We have a setup where a bunch of decks go through an analog switcher into a ADVC-500, which connects to our machines via firewire.
We recently captured a trailer from a DigiBeta tape (using the analog component connection), and the feedback we received from the higher-ups was that the colors looked “dull.” I used the color bars on the tape and the vectorscope in FCP to color correct the footage, and it looked much better, but it still wasn’t quite as good as the encoded clip a post house was able to deliver to us.
My question is, is there any way to calibrate our equipment so that it will be accurate every time, or will it always be on a tape-by-tape basis?
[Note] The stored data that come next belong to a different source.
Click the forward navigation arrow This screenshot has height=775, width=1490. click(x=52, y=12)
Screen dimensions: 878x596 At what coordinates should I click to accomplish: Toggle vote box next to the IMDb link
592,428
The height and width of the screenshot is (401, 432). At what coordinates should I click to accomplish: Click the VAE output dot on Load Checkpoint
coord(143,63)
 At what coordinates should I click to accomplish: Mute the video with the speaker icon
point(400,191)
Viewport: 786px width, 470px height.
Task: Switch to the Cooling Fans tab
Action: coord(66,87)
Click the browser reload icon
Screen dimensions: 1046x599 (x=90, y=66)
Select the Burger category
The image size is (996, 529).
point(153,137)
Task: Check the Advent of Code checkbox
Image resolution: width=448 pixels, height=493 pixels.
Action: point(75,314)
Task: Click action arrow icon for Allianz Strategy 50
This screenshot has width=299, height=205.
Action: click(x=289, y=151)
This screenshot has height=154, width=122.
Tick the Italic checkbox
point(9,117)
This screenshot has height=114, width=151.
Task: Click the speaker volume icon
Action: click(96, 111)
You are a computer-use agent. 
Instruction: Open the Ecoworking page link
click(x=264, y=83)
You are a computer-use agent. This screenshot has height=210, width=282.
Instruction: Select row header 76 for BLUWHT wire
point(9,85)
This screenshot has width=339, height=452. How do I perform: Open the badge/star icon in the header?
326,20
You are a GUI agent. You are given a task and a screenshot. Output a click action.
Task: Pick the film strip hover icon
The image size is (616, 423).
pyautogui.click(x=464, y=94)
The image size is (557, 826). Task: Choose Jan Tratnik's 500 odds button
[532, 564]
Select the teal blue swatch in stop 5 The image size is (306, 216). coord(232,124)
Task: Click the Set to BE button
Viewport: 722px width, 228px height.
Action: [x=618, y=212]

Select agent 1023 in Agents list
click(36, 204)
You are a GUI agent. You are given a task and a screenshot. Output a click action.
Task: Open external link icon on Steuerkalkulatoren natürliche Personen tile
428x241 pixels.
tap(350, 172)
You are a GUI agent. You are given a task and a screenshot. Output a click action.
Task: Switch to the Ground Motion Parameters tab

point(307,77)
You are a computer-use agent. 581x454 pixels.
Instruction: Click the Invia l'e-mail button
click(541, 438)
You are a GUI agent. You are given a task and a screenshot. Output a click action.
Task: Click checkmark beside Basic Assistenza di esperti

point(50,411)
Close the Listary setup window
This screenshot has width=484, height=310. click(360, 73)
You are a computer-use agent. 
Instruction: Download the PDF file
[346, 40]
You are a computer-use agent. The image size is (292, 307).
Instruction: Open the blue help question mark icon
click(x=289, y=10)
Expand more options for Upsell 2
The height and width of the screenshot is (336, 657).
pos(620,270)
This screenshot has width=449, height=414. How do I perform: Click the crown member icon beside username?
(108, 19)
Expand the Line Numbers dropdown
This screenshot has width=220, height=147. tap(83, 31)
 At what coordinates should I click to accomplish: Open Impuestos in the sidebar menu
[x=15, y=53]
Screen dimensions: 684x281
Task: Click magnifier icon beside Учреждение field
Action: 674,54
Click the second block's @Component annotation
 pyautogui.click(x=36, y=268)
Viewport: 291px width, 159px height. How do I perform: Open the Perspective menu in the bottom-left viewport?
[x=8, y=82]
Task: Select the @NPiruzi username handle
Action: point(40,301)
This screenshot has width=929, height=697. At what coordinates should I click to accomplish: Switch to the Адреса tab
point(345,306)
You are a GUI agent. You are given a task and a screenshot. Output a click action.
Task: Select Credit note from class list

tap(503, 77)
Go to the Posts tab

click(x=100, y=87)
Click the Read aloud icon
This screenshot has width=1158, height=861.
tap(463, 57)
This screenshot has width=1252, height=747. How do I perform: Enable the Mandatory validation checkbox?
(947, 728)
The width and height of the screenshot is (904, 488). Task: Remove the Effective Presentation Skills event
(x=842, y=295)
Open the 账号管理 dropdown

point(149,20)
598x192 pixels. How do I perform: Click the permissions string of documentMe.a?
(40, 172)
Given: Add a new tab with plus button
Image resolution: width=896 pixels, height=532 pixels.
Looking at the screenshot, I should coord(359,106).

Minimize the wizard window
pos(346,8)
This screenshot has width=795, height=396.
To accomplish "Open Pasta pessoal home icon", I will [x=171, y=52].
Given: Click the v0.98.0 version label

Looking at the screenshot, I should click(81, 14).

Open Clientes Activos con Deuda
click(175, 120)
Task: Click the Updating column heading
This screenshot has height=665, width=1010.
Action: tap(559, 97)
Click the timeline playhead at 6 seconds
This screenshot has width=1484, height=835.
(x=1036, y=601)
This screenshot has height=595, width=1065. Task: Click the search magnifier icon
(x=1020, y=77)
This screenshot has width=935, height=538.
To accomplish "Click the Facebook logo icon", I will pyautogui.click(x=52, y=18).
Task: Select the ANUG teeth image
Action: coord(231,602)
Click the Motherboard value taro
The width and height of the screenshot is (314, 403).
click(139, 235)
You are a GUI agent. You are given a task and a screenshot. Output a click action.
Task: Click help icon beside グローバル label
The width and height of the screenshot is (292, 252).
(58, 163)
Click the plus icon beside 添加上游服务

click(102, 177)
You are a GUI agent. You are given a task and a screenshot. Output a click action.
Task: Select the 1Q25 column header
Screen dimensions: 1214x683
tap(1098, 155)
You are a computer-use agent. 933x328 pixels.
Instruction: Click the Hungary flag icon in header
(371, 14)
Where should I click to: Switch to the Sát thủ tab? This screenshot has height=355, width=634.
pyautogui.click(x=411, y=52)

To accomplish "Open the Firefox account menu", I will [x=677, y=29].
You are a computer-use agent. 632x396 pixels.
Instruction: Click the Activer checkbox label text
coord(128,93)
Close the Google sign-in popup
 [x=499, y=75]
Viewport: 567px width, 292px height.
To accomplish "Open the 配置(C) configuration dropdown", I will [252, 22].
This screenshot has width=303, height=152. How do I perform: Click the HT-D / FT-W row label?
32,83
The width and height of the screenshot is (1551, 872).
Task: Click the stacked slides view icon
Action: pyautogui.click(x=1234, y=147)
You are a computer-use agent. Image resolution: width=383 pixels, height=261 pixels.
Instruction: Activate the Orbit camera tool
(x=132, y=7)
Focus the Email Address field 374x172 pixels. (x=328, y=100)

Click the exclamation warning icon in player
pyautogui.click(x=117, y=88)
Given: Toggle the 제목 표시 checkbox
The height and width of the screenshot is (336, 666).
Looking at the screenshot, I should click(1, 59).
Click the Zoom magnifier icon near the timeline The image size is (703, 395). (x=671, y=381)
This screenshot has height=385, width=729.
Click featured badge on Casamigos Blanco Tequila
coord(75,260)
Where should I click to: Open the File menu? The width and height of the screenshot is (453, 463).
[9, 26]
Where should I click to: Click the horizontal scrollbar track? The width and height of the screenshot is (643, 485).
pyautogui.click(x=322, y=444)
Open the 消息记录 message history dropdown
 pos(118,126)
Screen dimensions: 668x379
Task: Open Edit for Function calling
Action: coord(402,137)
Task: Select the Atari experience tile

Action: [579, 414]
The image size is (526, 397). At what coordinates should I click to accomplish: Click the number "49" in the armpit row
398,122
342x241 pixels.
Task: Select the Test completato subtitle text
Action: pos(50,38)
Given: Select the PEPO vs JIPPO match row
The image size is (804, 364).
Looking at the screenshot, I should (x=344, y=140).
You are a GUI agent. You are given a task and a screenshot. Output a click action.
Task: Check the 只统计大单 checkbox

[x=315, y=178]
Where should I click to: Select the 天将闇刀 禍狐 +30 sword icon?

Are there settings on the deck that determine how the color comes out? If we were to use the digital I/O on the deck and got a card that would allow us to capture uncompressed digital video from the DigiBeta tape, would that guarantee that the color would show up exactly as it was laid down to the tape or would we still need to color correct to make it match?
How to the large post houses handle color from tapes coming in when they encode it for web?
Thank you for your help!!!
- April 27, 2007 at 10:39 pm
This is the best way to do this.
1. The video MUST be output and captured into your computer via SDI as uncompressed 10-bit video.
2. So, if you have anything between the tape deck and your computer that is not SDI, abandon it, make it disappear, give it away to the Salvation Army…
3. Capturing the video via SDI has two great advantages:
a) the color will be an exact copy of what’s on tape.
b) the audio levels will be an exact copy of what’s on tape.
Digital Betacam players have knobs that allow you to increase or lower the saturation, lift or lower the pedestal and lift or lower the luma level. It is possible to set the knobs to their default settings, which would allow you to capture an exact copy of what’s on tape.
My suggestion is that you also use a waveform monitor and vectorscope connected to the player when you capture video. This is a great way to make sure all is well while you capture.